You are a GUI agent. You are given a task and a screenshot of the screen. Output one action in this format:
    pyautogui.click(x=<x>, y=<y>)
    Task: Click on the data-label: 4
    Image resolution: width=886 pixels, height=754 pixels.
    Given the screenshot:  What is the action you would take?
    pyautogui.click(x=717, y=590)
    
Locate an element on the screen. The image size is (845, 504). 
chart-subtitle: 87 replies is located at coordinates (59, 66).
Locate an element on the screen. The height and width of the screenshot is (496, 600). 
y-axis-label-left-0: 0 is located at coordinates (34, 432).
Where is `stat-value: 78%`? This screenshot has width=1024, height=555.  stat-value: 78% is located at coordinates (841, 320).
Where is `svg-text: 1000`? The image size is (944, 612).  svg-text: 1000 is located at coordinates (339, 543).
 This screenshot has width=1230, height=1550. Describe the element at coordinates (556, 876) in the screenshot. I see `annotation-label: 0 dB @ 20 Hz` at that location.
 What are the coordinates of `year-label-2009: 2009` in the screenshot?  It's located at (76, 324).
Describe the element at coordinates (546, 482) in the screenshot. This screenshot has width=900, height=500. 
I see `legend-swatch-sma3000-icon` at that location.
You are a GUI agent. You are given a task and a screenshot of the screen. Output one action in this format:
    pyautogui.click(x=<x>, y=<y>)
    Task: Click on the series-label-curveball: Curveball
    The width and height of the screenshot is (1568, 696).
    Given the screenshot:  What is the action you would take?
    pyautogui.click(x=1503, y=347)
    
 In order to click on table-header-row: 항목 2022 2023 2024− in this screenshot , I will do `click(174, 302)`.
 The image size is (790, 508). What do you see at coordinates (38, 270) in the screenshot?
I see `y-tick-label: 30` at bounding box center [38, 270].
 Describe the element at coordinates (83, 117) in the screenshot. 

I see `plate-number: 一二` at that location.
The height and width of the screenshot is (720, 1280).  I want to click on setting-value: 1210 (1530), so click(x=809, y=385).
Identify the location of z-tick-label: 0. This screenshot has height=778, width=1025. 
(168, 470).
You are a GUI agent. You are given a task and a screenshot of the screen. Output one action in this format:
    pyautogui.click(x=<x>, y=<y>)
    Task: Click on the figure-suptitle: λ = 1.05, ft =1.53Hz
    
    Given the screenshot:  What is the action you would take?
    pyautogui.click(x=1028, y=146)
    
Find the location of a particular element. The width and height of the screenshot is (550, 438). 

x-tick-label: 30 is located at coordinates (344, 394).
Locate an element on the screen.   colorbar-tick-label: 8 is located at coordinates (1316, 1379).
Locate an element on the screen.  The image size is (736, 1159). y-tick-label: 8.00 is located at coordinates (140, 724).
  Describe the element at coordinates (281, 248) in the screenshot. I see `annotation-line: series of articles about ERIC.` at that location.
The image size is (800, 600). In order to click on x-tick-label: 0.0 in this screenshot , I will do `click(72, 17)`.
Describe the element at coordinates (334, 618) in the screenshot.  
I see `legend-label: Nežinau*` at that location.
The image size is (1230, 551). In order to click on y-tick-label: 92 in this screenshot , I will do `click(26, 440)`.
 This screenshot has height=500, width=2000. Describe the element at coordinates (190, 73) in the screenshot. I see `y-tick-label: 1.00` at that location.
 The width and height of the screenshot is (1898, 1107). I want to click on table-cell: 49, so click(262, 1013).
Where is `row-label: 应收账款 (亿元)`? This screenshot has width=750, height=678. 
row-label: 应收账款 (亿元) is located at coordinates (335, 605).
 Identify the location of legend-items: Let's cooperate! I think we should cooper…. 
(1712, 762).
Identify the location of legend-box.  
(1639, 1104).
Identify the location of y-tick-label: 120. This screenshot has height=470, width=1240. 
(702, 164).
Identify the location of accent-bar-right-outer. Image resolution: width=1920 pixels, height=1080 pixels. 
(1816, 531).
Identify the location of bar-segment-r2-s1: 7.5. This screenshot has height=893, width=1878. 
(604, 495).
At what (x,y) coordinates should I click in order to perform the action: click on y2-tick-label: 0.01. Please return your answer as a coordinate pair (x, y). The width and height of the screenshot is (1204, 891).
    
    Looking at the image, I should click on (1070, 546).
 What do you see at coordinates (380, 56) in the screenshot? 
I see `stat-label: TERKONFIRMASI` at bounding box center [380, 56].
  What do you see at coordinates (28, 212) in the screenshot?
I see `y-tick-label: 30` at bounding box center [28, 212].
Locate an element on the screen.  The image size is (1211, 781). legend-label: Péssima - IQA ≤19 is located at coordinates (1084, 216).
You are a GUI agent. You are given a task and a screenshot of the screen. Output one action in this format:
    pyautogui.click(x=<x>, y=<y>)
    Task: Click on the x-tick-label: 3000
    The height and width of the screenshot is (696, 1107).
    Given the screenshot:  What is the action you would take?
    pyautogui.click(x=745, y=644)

Request – Reproduce all of the material above word for word, keeping every line as it is.

Output of the task –
You are a GUI agent. You are given a task and a screenshot of the screen. Output one action in this format:
    pyautogui.click(x=<x>, y=<y>)
    Task: Click on the data-label: 4
    Image resolution: width=886 pixels, height=754 pixels.
    Given the screenshot:  What is the action you would take?
    pyautogui.click(x=717, y=590)
    
Locate an element on the screen. The image size is (845, 504). 
chart-subtitle: 87 replies is located at coordinates (59, 66).
Locate an element on the screen. The height and width of the screenshot is (496, 600). 
y-axis-label-left-0: 0 is located at coordinates (34, 432).
Where is `stat-value: 78%`? This screenshot has width=1024, height=555.  stat-value: 78% is located at coordinates (841, 320).
Where is `svg-text: 1000`? The image size is (944, 612).  svg-text: 1000 is located at coordinates (339, 543).
 This screenshot has width=1230, height=1550. Describe the element at coordinates (556, 876) in the screenshot. I see `annotation-label: 0 dB @ 20 Hz` at that location.
 What are the coordinates of `year-label-2009: 2009` in the screenshot?  It's located at (76, 324).
Describe the element at coordinates (546, 482) in the screenshot. This screenshot has width=900, height=500. 
I see `legend-swatch-sma3000-icon` at that location.
You are a GUI agent. You are given a task and a screenshot of the screen. Output one action in this format:
    pyautogui.click(x=<x>, y=<y>)
    Task: Click on the series-label-curveball: Curveball
    The width and height of the screenshot is (1568, 696).
    Given the screenshot:  What is the action you would take?
    pyautogui.click(x=1503, y=347)
    
 In order to click on table-header-row: 항목 2022 2023 2024− in this screenshot , I will do `click(174, 302)`.
 The image size is (790, 508). What do you see at coordinates (38, 270) in the screenshot?
I see `y-tick-label: 30` at bounding box center [38, 270].
 Describe the element at coordinates (83, 117) in the screenshot. 

I see `plate-number: 一二` at that location.
The height and width of the screenshot is (720, 1280).  I want to click on setting-value: 1210 (1530), so click(x=809, y=385).
Identify the location of z-tick-label: 0. This screenshot has height=778, width=1025. 
(168, 470).
You are a GUI agent. You are given a task and a screenshot of the screen. Output one action in this format:
    pyautogui.click(x=<x>, y=<y>)
    Task: Click on the figure-suptitle: λ = 1.05, ft =1.53Hz
    
    Given the screenshot:  What is the action you would take?
    pyautogui.click(x=1028, y=146)
    
Find the location of a particular element. The width and height of the screenshot is (550, 438). 

x-tick-label: 30 is located at coordinates (344, 394).
Locate an element on the screen.   colorbar-tick-label: 8 is located at coordinates (1316, 1379).
Locate an element on the screen.  The image size is (736, 1159). y-tick-label: 8.00 is located at coordinates (140, 724).
  Describe the element at coordinates (281, 248) in the screenshot. I see `annotation-line: series of articles about ERIC.` at that location.
The image size is (800, 600). In order to click on x-tick-label: 0.0 in this screenshot , I will do `click(72, 17)`.
Describe the element at coordinates (334, 618) in the screenshot.  
I see `legend-label: Nežinau*` at that location.
The image size is (1230, 551). In order to click on y-tick-label: 92 in this screenshot , I will do `click(26, 440)`.
 This screenshot has height=500, width=2000. Describe the element at coordinates (190, 73) in the screenshot. I see `y-tick-label: 1.00` at that location.
 The width and height of the screenshot is (1898, 1107). I want to click on table-cell: 49, so click(262, 1013).
Where is `row-label: 应收账款 (亿元)`? This screenshot has width=750, height=678. 
row-label: 应收账款 (亿元) is located at coordinates (335, 605).
 Identify the location of legend-items: Let's cooperate! I think we should cooper…. 
(1712, 762).
Identify the location of legend-box.  
(1639, 1104).
Identify the location of y-tick-label: 120. This screenshot has height=470, width=1240. 
(702, 164).
Identify the location of accent-bar-right-outer. Image resolution: width=1920 pixels, height=1080 pixels. 
(1816, 531).
Identify the location of bar-segment-r2-s1: 7.5. This screenshot has height=893, width=1878. 
(604, 495).
At what (x,y) coordinates should I click in order to perform the action: click on y2-tick-label: 0.01. Please return your answer as a coordinate pair (x, y). The width and height of the screenshot is (1204, 891).
    
    Looking at the image, I should click on (1070, 546).
 What do you see at coordinates (380, 56) in the screenshot? 
I see `stat-label: TERKONFIRMASI` at bounding box center [380, 56].
  What do you see at coordinates (28, 212) in the screenshot?
I see `y-tick-label: 30` at bounding box center [28, 212].
Locate an element on the screen.  The image size is (1211, 781). legend-label: Péssima - IQA ≤19 is located at coordinates (1084, 216).
You are a GUI agent. You are given a task and a screenshot of the screen. Output one action in this format:
    pyautogui.click(x=<x>, y=<y>)
    Task: Click on the x-tick-label: 3000
    The height and width of the screenshot is (696, 1107).
    Given the screenshot:  What is the action you would take?
    pyautogui.click(x=745, y=644)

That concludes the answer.